-- Begin DOCUMENT TEXT --
Your task is to plot two bar charts, where each bar represents one county, and the size of each bar represents:
1. The proportion of common land of all land in the county, and
2. The amount of common land per person living in the county.


#### 8. Create a dataframe containing plotting data

To create your plots, you should create a new dataframe that combines the data from your dataframes `counties_df` and `common_area_df`. Your dataframe should have a row for each county, containing the name of the county, the ratio of common land to all land in the county, and the amount of common land per person in the county.

When you have constructed your dataframe, display the first 5 rows. *(4 marks)*

In [None]:
# Write your answer in this code cell

#### 9. Plot the data

Having created an appropriate dataframe, you should now plot the data as a bar chart.

As stated, your task is to plot two bar charts, where each bar represents one county, and the size of each bar represents:

1. The ratio of common land to all land in the county, and
2. The amount of common land per person living in the county.

for the two graphs respectively.

The plots should also be sorted, so that the bars are in order of increasing height.

Your graphs should have appropriate titles, axis labels, and legends.

Remember that for this question, your solution must be carried out using the `pandas` library: you must provide python commands which generate the required plot from your plotting dataframe.

Finally, comment on your charts: What do they tell you (or don't tell you) about the amount of common land in England?

*(6 marks)*



In [None]:
# Write your answer in this code cell

**Comment on your charts in this markdown cell**
-- End DOCUMENT TEXT --
-- Begin DATASET EXTRACT --
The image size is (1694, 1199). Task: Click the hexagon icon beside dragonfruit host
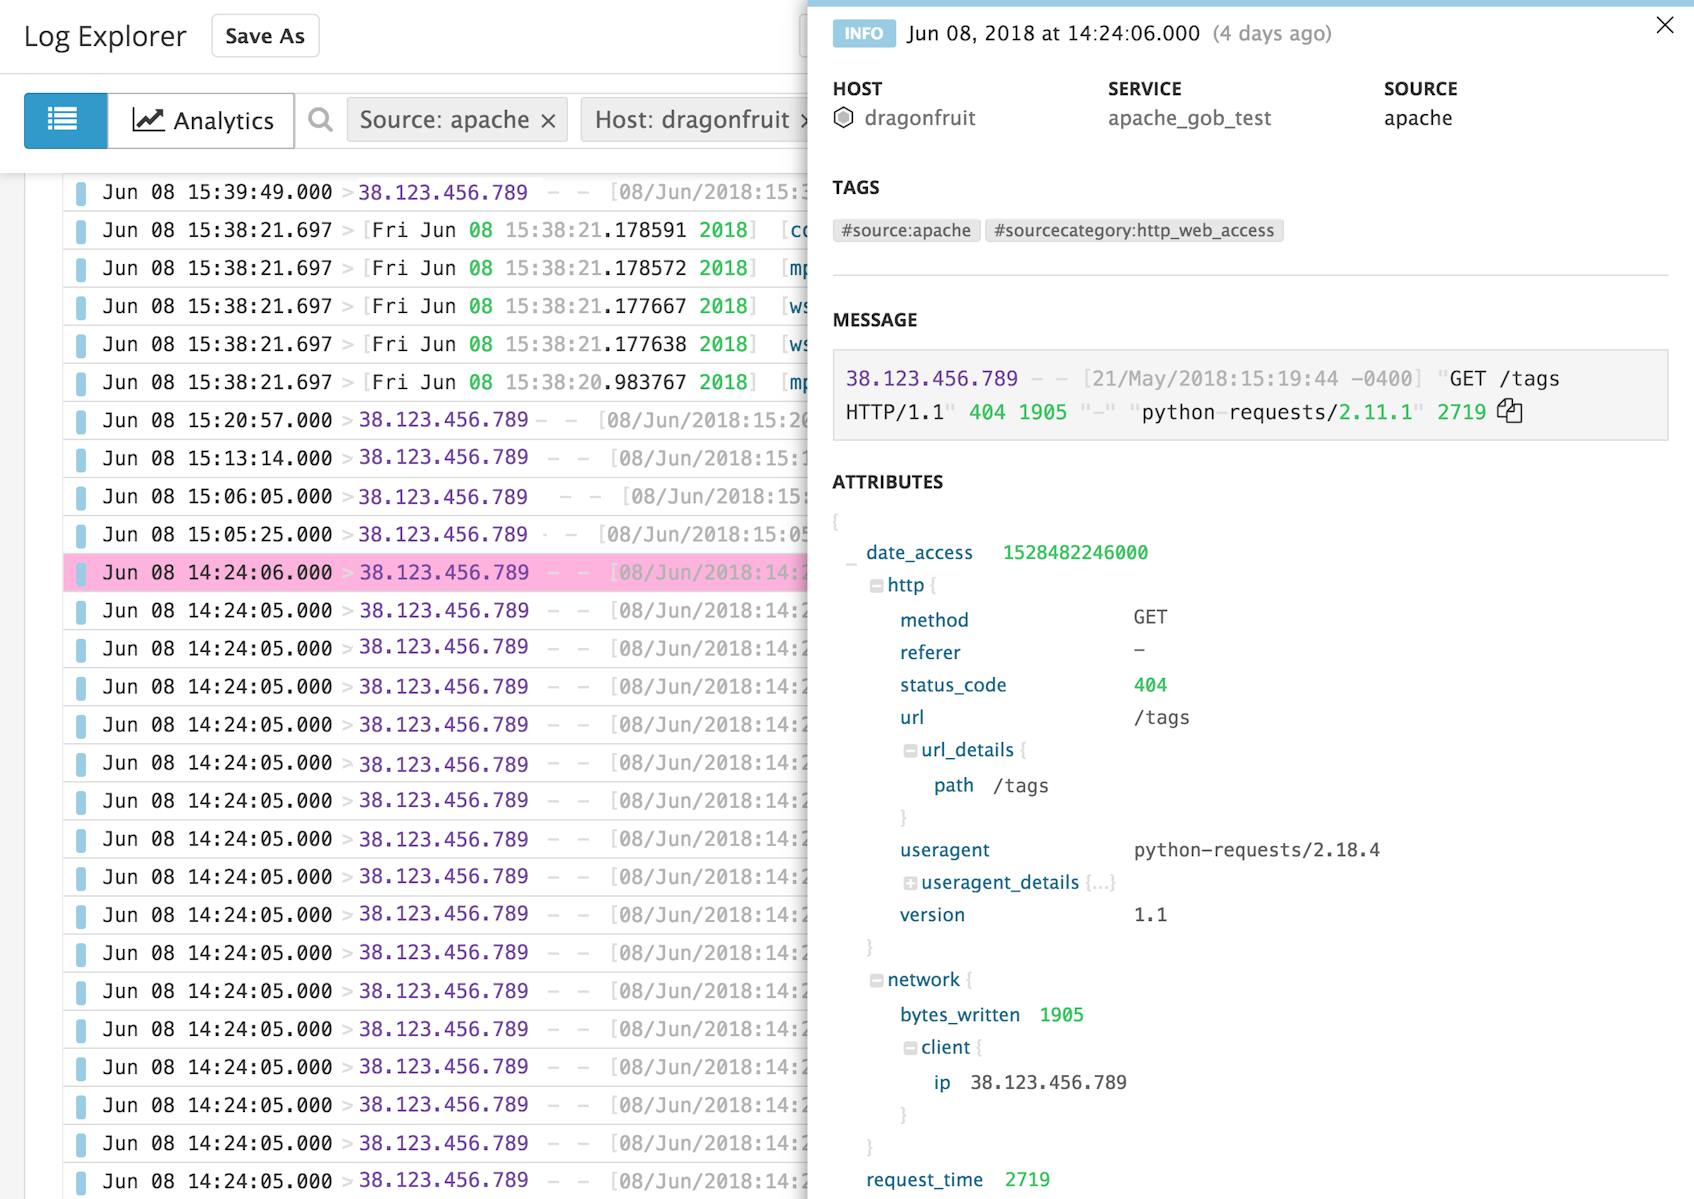846,118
-- End DATASET EXTRACT --
## WHAT IS EXPECTED
In the common land exercise, list everything that each row of the new plotting dataframe must contain.

## ANSWER TO THIS EXERCISE
- The name of the county
- The ratio of common land to all land in the county
- The amount of common land per person in the county